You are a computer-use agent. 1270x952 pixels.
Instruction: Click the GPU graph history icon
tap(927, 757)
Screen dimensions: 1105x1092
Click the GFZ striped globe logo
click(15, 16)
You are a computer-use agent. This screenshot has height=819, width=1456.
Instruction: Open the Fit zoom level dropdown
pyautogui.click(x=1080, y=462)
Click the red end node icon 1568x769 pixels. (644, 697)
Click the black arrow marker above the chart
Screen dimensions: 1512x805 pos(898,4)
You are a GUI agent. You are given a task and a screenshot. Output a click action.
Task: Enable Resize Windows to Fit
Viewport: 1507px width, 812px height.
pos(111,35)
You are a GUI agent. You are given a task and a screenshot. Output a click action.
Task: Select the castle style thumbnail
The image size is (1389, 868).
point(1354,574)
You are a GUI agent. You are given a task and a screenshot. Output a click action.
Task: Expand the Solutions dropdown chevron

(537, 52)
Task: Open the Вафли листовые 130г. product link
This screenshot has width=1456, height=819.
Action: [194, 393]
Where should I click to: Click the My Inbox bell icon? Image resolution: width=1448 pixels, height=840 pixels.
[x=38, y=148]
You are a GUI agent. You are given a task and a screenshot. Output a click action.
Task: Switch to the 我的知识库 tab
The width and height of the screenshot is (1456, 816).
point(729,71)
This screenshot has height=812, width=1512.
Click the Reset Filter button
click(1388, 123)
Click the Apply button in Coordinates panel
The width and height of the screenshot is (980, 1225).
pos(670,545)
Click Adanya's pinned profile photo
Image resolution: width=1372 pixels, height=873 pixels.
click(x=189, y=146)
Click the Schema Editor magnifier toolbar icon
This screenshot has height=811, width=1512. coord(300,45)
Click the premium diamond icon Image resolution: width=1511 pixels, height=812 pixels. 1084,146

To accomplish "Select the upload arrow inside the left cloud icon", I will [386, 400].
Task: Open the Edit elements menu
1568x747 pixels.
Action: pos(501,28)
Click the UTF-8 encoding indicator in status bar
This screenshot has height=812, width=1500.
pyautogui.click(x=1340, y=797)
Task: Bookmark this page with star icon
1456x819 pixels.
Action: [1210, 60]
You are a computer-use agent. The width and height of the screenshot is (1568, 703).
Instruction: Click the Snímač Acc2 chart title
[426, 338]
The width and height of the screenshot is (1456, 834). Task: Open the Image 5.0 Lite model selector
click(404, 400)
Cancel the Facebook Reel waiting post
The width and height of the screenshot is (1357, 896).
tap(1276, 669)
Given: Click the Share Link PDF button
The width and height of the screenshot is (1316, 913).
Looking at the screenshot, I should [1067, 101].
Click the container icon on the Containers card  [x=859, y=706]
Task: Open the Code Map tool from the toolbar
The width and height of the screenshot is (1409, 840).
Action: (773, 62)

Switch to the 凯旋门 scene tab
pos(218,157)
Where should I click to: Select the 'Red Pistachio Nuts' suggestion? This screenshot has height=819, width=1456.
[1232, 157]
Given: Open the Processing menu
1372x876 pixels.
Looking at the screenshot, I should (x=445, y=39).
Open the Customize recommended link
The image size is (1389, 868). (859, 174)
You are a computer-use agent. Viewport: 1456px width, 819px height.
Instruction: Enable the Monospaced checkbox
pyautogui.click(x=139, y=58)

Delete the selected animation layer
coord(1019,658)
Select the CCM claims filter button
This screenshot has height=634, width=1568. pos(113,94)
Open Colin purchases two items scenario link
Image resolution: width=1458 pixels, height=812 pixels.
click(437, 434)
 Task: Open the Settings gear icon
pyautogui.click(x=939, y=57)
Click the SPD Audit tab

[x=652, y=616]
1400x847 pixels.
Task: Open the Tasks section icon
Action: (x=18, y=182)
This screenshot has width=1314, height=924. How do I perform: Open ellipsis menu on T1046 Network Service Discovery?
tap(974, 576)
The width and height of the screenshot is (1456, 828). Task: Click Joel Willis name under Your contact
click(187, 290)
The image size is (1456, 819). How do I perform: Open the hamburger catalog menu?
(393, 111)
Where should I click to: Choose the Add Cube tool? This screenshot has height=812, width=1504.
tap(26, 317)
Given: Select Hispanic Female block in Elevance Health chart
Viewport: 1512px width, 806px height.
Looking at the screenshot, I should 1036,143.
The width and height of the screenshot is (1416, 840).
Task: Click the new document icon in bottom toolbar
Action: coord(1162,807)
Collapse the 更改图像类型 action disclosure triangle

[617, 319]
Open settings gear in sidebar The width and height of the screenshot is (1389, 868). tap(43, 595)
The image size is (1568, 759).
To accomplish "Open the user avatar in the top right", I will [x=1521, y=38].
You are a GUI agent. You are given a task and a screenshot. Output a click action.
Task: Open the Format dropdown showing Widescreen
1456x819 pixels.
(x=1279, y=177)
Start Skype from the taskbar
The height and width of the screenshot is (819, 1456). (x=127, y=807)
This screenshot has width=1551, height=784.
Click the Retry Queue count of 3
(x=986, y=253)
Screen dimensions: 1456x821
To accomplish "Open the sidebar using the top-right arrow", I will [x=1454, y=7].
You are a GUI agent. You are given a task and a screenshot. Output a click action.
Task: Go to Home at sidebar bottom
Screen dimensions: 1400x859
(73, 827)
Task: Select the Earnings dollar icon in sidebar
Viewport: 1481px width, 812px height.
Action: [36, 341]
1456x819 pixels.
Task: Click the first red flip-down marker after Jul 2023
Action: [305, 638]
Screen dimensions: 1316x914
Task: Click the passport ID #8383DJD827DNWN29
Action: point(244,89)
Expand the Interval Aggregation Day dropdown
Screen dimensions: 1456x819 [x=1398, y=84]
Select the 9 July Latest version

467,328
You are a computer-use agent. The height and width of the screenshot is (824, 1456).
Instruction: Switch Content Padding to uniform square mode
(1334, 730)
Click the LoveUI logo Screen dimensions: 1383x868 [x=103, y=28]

• Task to complete
What you return should match the entries above exactly.

• Response to the exercise
You are a computer-use agent. 1270x952 pixels.
Instruction: Click the GPU graph history icon
tap(927, 757)
Screen dimensions: 1105x1092
Click the GFZ striped globe logo
click(15, 16)
You are a computer-use agent. This screenshot has height=819, width=1456.
Instruction: Open the Fit zoom level dropdown
pyautogui.click(x=1080, y=462)
Click the red end node icon 1568x769 pixels. (644, 697)
Click the black arrow marker above the chart
Screen dimensions: 1512x805 pos(898,4)
You are a GUI agent. You are given a task and a screenshot. Output a click action.
Task: Enable Resize Windows to Fit
Viewport: 1507px width, 812px height.
pos(111,35)
You are a GUI agent. You are given a task and a screenshot. Output a click action.
Task: Select the castle style thumbnail
The image size is (1389, 868).
point(1354,574)
You are a GUI agent. You are given a task and a screenshot. Output a click action.
Task: Expand the Solutions dropdown chevron

(537, 52)
Task: Open the Вафли листовые 130г. product link
This screenshot has width=1456, height=819.
Action: [194, 393]
Where should I click to: Click the My Inbox bell icon? Image resolution: width=1448 pixels, height=840 pixels.
[x=38, y=148]
You are a GUI agent. You are given a task and a screenshot. Output a click action.
Task: Switch to the 我的知识库 tab
The width and height of the screenshot is (1456, 816).
point(729,71)
This screenshot has height=812, width=1512.
Click the Reset Filter button
click(1388, 123)
Click the Apply button in Coordinates panel
The width and height of the screenshot is (980, 1225).
pos(670,545)
Click Adanya's pinned profile photo
Image resolution: width=1372 pixels, height=873 pixels.
click(x=189, y=146)
Click the Schema Editor magnifier toolbar icon
This screenshot has height=811, width=1512. coord(300,45)
Click the premium diamond icon Image resolution: width=1511 pixels, height=812 pixels. 1084,146

To accomplish "Select the upload arrow inside the left cloud icon", I will [386, 400].
Task: Open the Edit elements menu
1568x747 pixels.
Action: pos(501,28)
Click the UTF-8 encoding indicator in status bar
This screenshot has height=812, width=1500.
pyautogui.click(x=1340, y=797)
Task: Bookmark this page with star icon
1456x819 pixels.
Action: [1210, 60]
You are a computer-use agent. The width and height of the screenshot is (1568, 703).
Instruction: Click the Snímač Acc2 chart title
[426, 338]
The width and height of the screenshot is (1456, 834). Task: Open the Image 5.0 Lite model selector
click(404, 400)
Cancel the Facebook Reel waiting post
The width and height of the screenshot is (1357, 896).
tap(1276, 669)
Given: Click the Share Link PDF button
The width and height of the screenshot is (1316, 913).
Looking at the screenshot, I should [1067, 101].
Click the container icon on the Containers card  [x=859, y=706]
Task: Open the Code Map tool from the toolbar
The width and height of the screenshot is (1409, 840).
Action: (773, 62)

Switch to the 凯旋门 scene tab
pos(218,157)
Where should I click to: Select the 'Red Pistachio Nuts' suggestion? This screenshot has height=819, width=1456.
[1232, 157]
Given: Open the Processing menu
1372x876 pixels.
Looking at the screenshot, I should (x=445, y=39).
Open the Customize recommended link
The image size is (1389, 868). (859, 174)
You are a computer-use agent. Viewport: 1456px width, 819px height.
Instruction: Enable the Monospaced checkbox
pyautogui.click(x=139, y=58)

Delete the selected animation layer
coord(1019,658)
Select the CCM claims filter button
This screenshot has height=634, width=1568. pos(113,94)
Open Colin purchases two items scenario link
Image resolution: width=1458 pixels, height=812 pixels.
click(437, 434)
 Task: Open the Settings gear icon
pyautogui.click(x=939, y=57)
Click the SPD Audit tab

[x=652, y=616]
1400x847 pixels.
Task: Open the Tasks section icon
Action: (x=18, y=182)
This screenshot has width=1314, height=924. How do I perform: Open ellipsis menu on T1046 Network Service Discovery?
tap(974, 576)
The width and height of the screenshot is (1456, 828). Task: Click Joel Willis name under Your contact
click(187, 290)
The image size is (1456, 819). How do I perform: Open the hamburger catalog menu?
(393, 111)
Where should I click to: Choose the Add Cube tool? This screenshot has height=812, width=1504.
tap(26, 317)
Given: Select Hispanic Female block in Elevance Health chart
Viewport: 1512px width, 806px height.
Looking at the screenshot, I should 1036,143.
The width and height of the screenshot is (1416, 840).
Task: Click the new document icon in bottom toolbar
Action: coord(1162,807)
Collapse the 更改图像类型 action disclosure triangle

[617, 319]
Open settings gear in sidebar The width and height of the screenshot is (1389, 868). tap(43, 595)
The image size is (1568, 759).
To accomplish "Open the user avatar in the top right", I will [x=1521, y=38].
You are a GUI agent. You are given a task and a screenshot. Output a click action.
Task: Open the Format dropdown showing Widescreen
1456x819 pixels.
(x=1279, y=177)
Start Skype from the taskbar
The height and width of the screenshot is (819, 1456). (x=127, y=807)
This screenshot has width=1551, height=784.
Click the Retry Queue count of 3
(x=986, y=253)
Screen dimensions: 1456x821
To accomplish "Open the sidebar using the top-right arrow", I will [x=1454, y=7].
You are a GUI agent. You are given a task and a screenshot. Output a click action.
Task: Go to Home at sidebar bottom
Screen dimensions: 1400x859
(73, 827)
Task: Select the Earnings dollar icon in sidebar
Viewport: 1481px width, 812px height.
Action: [36, 341]
1456x819 pixels.
Task: Click the first red flip-down marker after Jul 2023
Action: [305, 638]
Screen dimensions: 1316x914
Task: Click the passport ID #8383DJD827DNWN29
Action: point(244,89)
Expand the Interval Aggregation Day dropdown
Screen dimensions: 1456x819 [x=1398, y=84]
Select the 9 July Latest version

467,328
You are a computer-use agent. The height and width of the screenshot is (824, 1456).
Instruction: Switch Content Padding to uniform square mode
(1334, 730)
Click the LoveUI logo Screen dimensions: 1383x868 [x=103, y=28]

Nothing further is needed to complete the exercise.